By Alfred Decker, Permaculture Designer, Teacher, and Consultant
“Take your time. Observe. Cultivate a critical mind. Reflect. Learn.”
- Karel Schelfhout, the founder of BioTabs and co-author of The Organic Grow Book. -
How can the following suggestions help us to turn the vicious cycle of unsustainability into a virtuous one? Let’s break it down with the help of some Permaculture design principles:
Take your time connects with the principle, “Use Small and Slow Solutions.”
Small and slow systems are easier to maintain than big ones, making better use of local resources and produce more sustainable outcomes. Scientific studies demonstrate that smaller-scale gardens can produce up to four times more than large fields per square metre. A couple of sayings that go along with this principle are, “Slow and steady wins the race,” and “The bigger they are, the harder they fall.”
Observe connects with the principle, “Observe and Interact.”
By taking the time to engage with nature we can design solutions that suit our particular situation. One of the great crimes of the 20th century was the imposition of an agricultural system that worked well at first in the temperate climate of North America but became a disaster more quickly for the rest of the world.
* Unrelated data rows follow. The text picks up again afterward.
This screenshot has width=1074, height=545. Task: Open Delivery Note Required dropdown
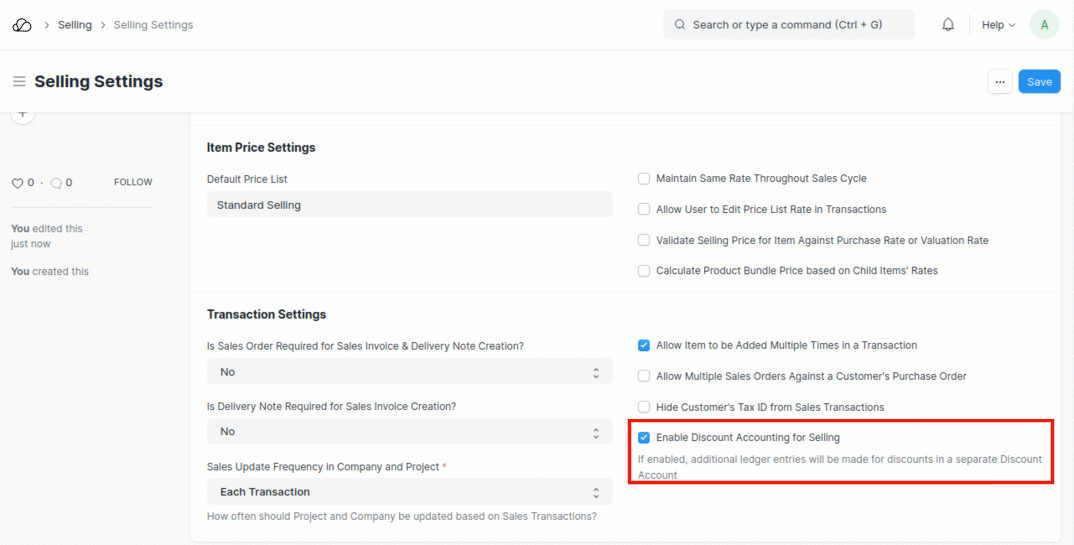(409, 432)
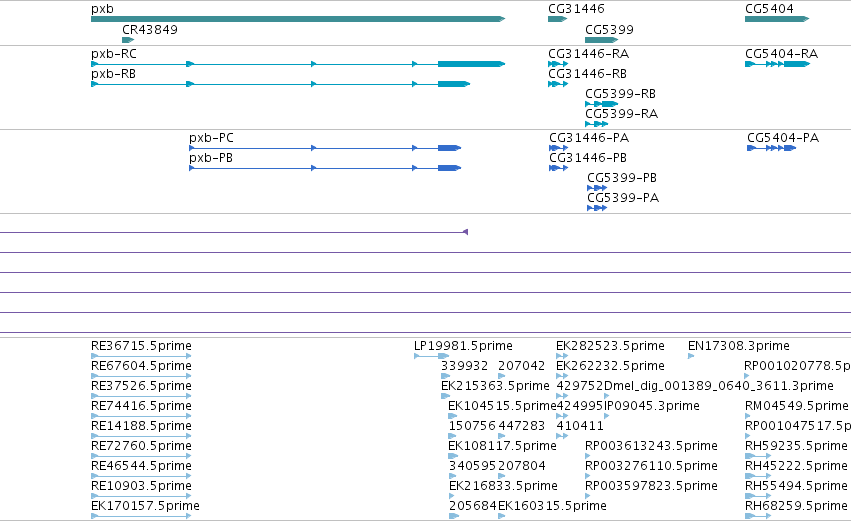Click the pxb-RB transcript's final exon
This screenshot has height=521, width=851.
454,84

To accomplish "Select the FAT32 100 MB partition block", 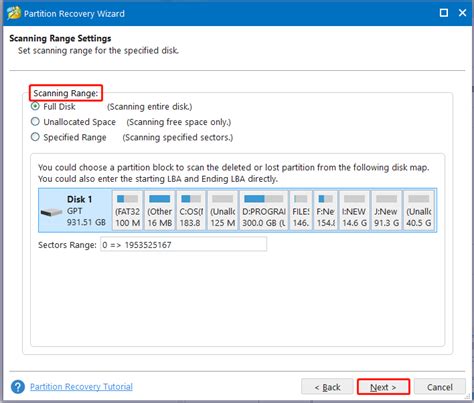I will pos(128,210).
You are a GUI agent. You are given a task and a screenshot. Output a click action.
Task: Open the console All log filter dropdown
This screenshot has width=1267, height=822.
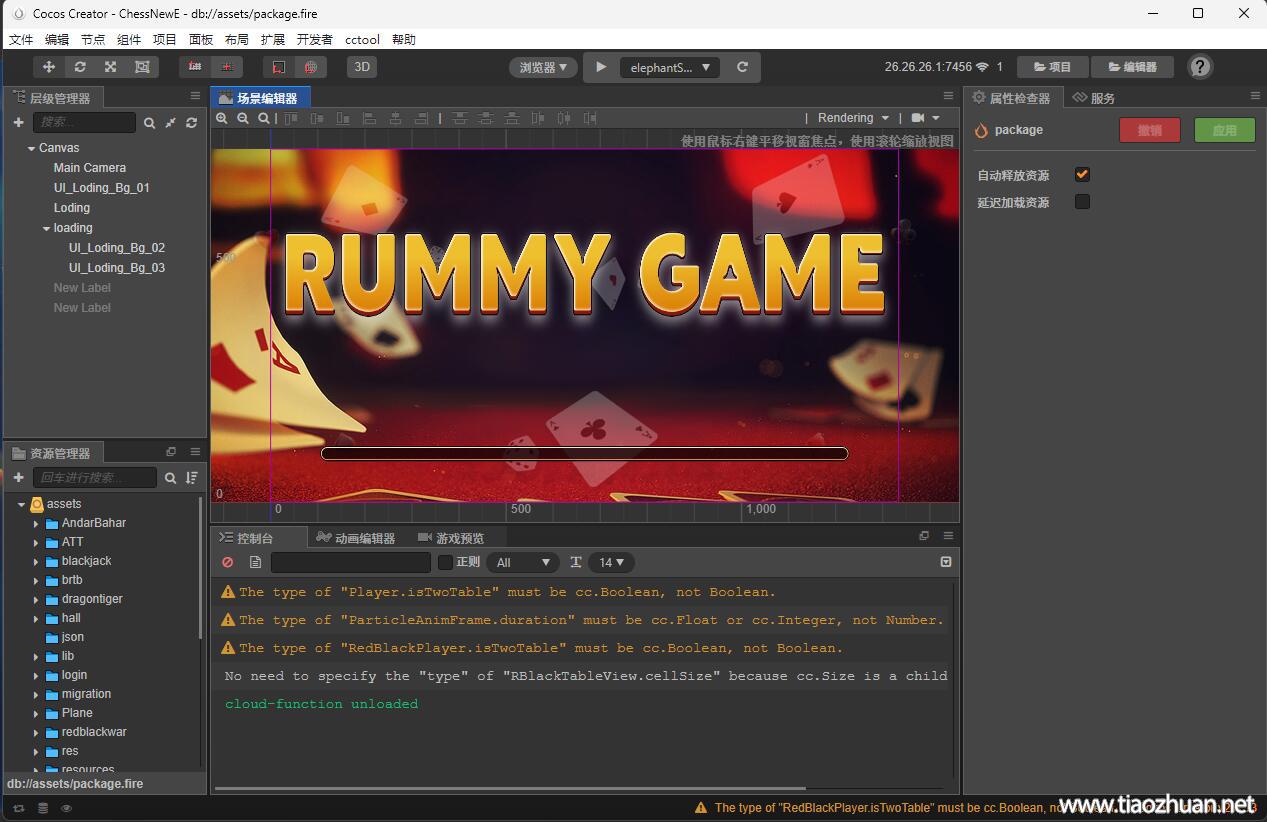522,563
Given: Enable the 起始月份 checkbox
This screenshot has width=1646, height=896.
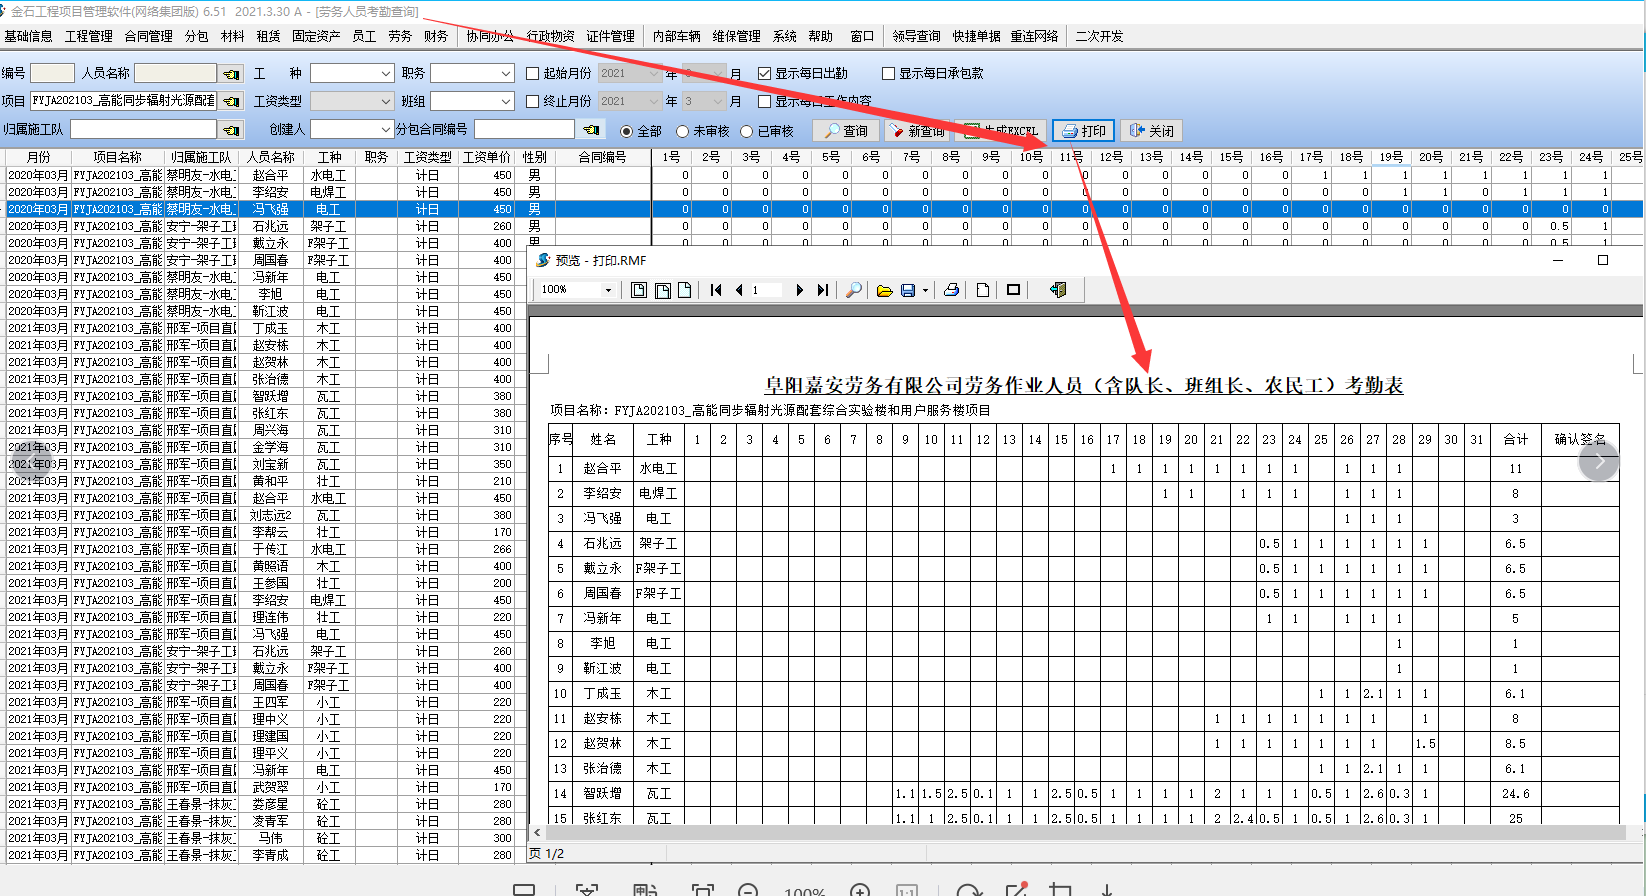Looking at the screenshot, I should click(533, 74).
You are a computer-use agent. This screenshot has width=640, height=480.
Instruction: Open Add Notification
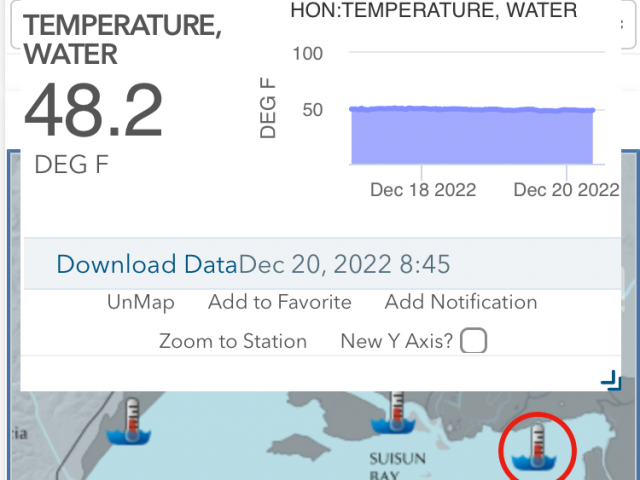tap(461, 302)
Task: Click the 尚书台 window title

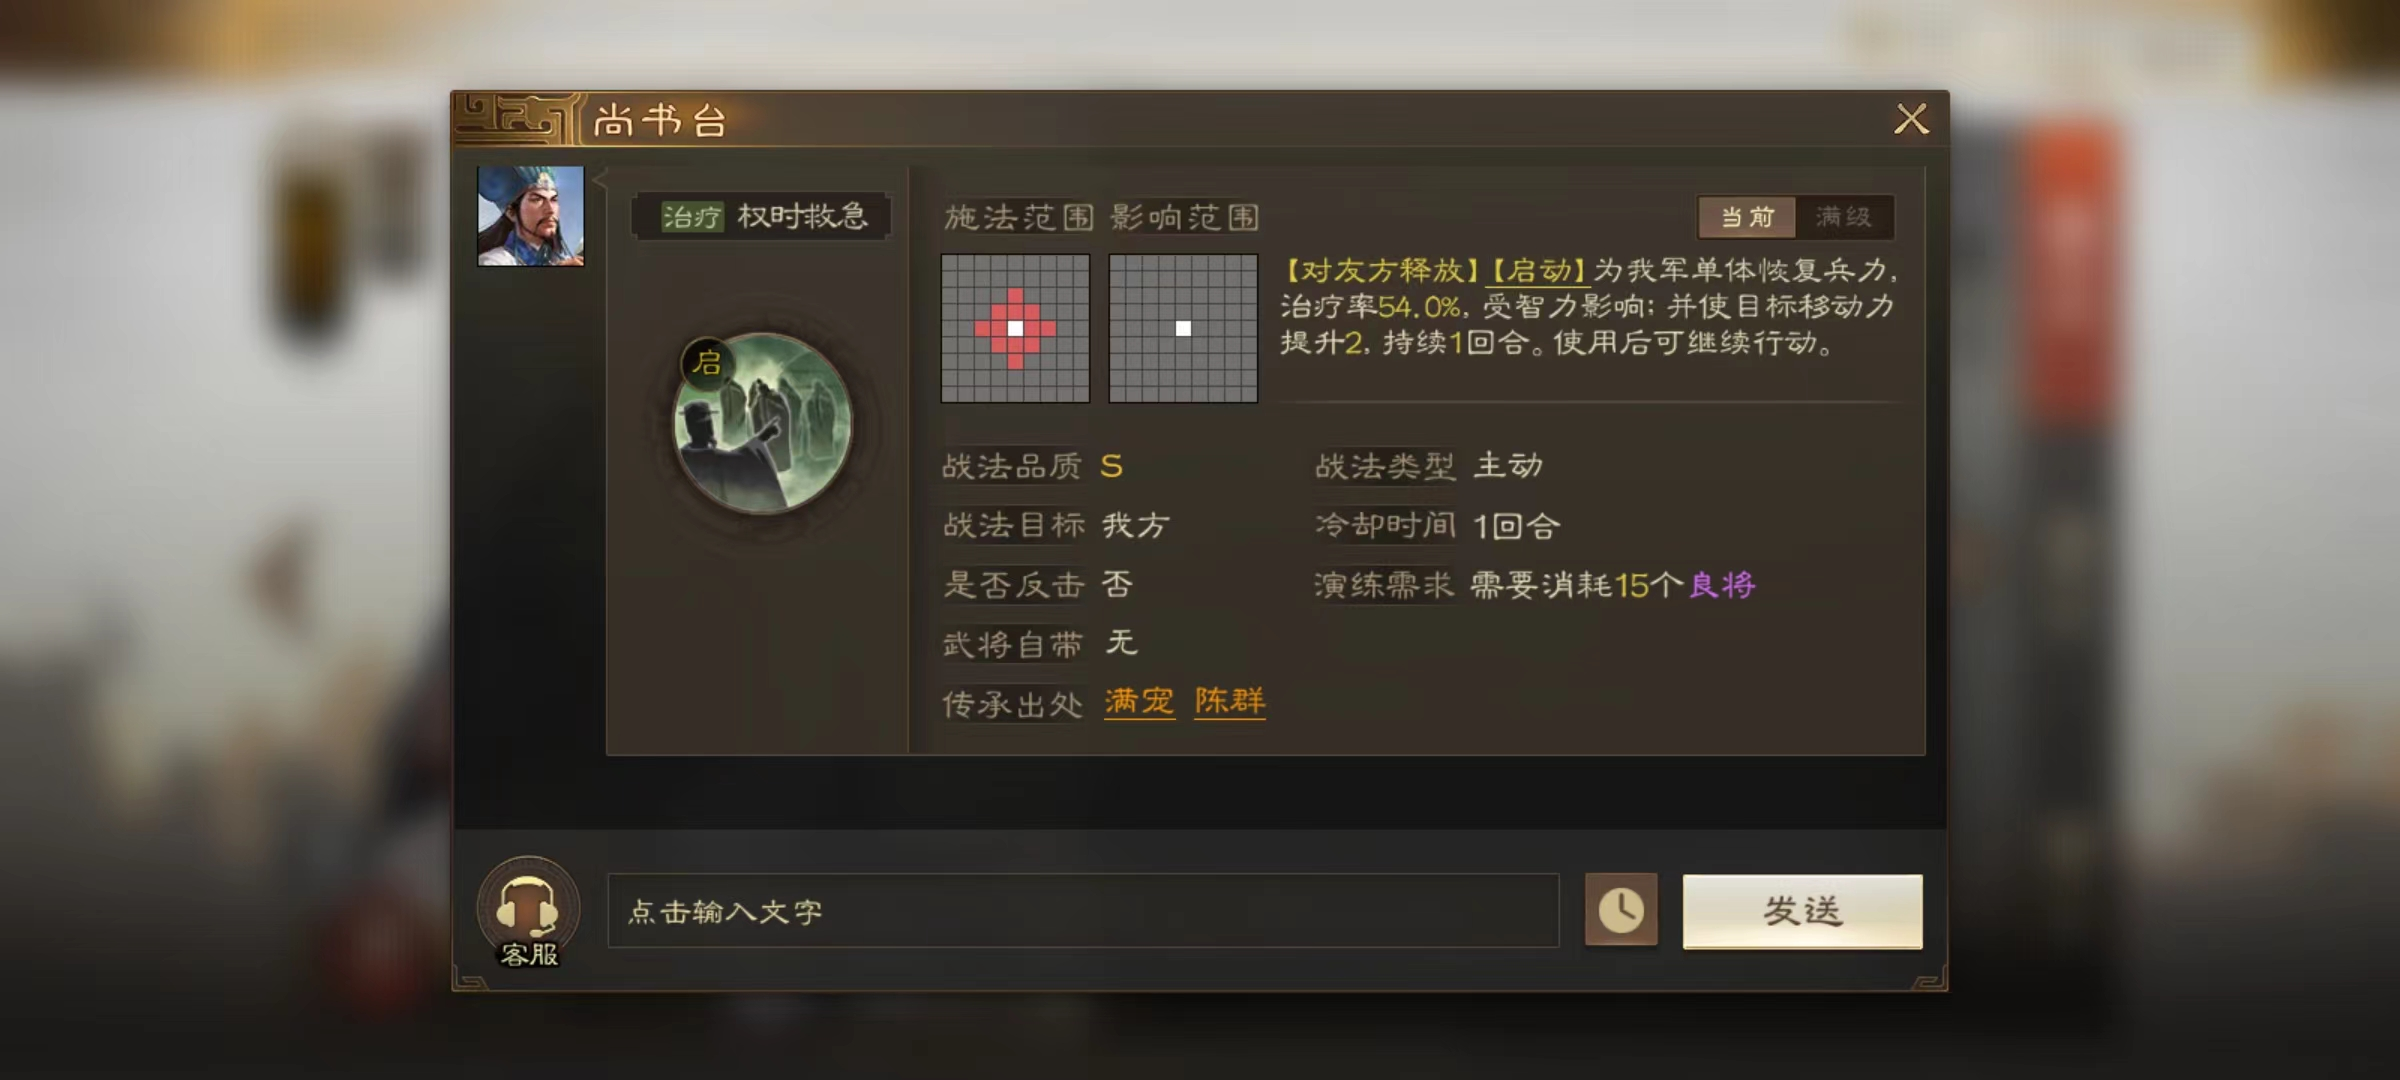Action: pos(659,121)
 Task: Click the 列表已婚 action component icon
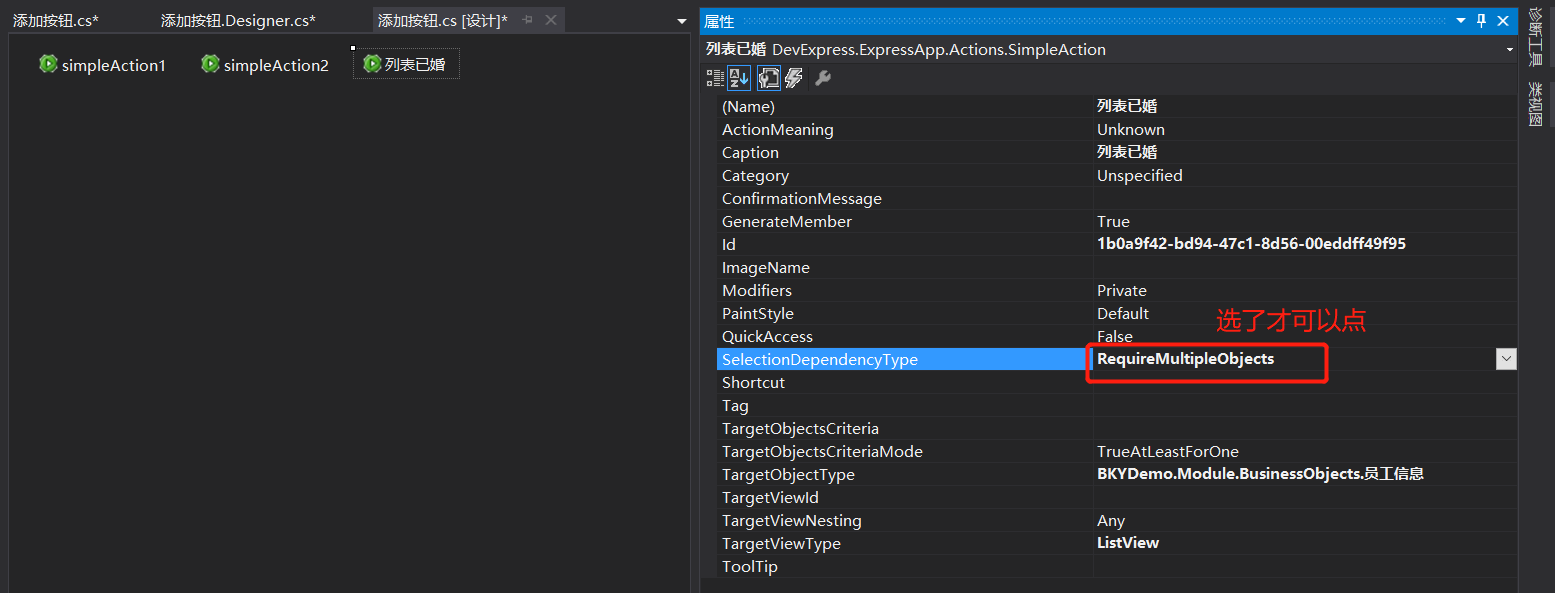pyautogui.click(x=372, y=64)
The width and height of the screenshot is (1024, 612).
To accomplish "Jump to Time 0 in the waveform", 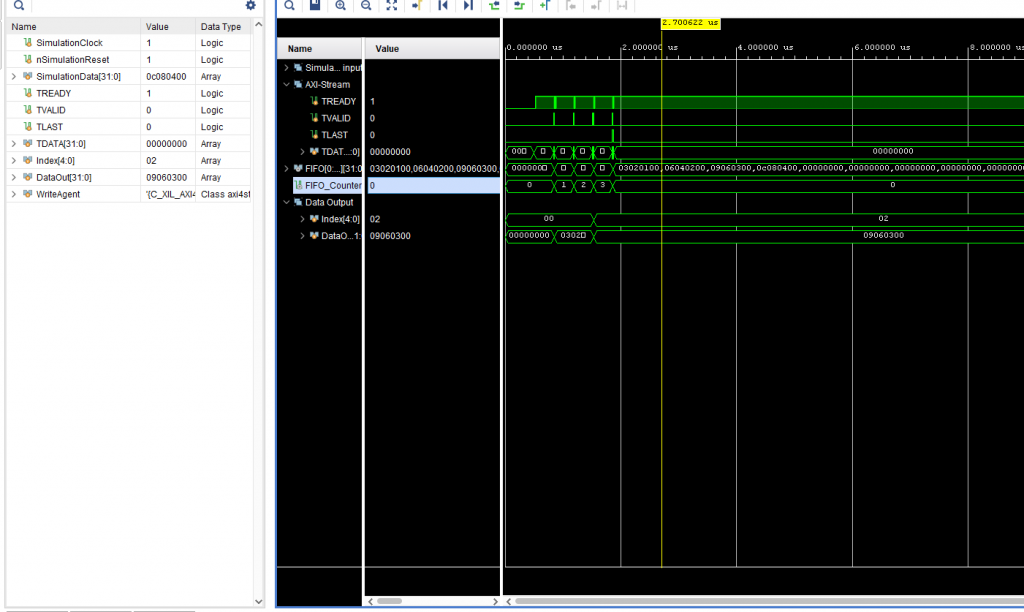I will 443,6.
The Green Revolution, based on a system of heavy machinery and a package of synthetic fertilisers and pesticides and later genetically-engineered seeds, initially boosted crop yield but in the last 50 years has showed it’s true costs: loss of topsoil, contaminated soil and water, damage to wildlife, and a total disruption of traditional farming and culture.
The human costs are huge: over 200,000 indebted farmers in India committed suicide in the first three decades of the Green Revolution, many of them by deliberately drinking the pesticides that they went into debt to buy. Only by observing and interacting with nature can we find a way out of this mess, and agro-ecology and Permaculture design have demonstrated how to do this.
Cultivate a critical mind connects with the principle, “Permaculture is information and imagination-intensive.”
Permaculture promotes both environmental and mental sustainability.
“Information is the most portable and flexible investment we can make in our lives; it represents the knowledge, experience, ideas and experimentation of thousands of people before us”
- Mollison -
The way to be effective using permaculture design is to educate and practice the theory behind it. Quality of produce over quantity is the way that the agricultural process should be viewed.
Reflect and Learn connect with the principle, “Apply Self Regulation and Accept Feedback.”
When we reflect on a system, whether it be social, ecological, or agricultural, there is feedback that we can receive and use in order to improve that system. One goal for the systems we design is a high level of self-regulation: that they require minimal external inputs.
Compare a food forest with a typical field of corn in the Midwest of the U.S. A food forest, also called a forest garden, is a diverse planting of edible plants that attempts to mimic the ecosystems and patterns found in nature.
Food forests are three-dimensional designs, with life-extending in all directions – up, down, and out. Once it is in function, a food forest does not require irrigation, fertilisers, or pest/disease control. By contrast, that field of corn needs a high level of irrigation, massive inputs of fertilisers to grow the crop because the soil is dead, and frequent and intense spraying of pesticides and fungicides to keep critters and disease at bay.
A new emerging practice consistent with the Organic Growing Mindset is called “Regenerative Agriculture.” Featured in the Netflix documentary Kiss the Ground, “RegenAg” can put carbon into the soil while producing healthy, delicious food and providing meaningful work for an increasingly unemployed population.
By regenerating the world’s soils that have been damaged by agriculture we could put enough carbon in the ground to dramatically brake or even reverse Climate Chaos.
We have the information and technological skills to do this, all that is required to do is “change the chip” as we say here in Spain…and change the Industrial Mindset to the Organic Growing Mindset.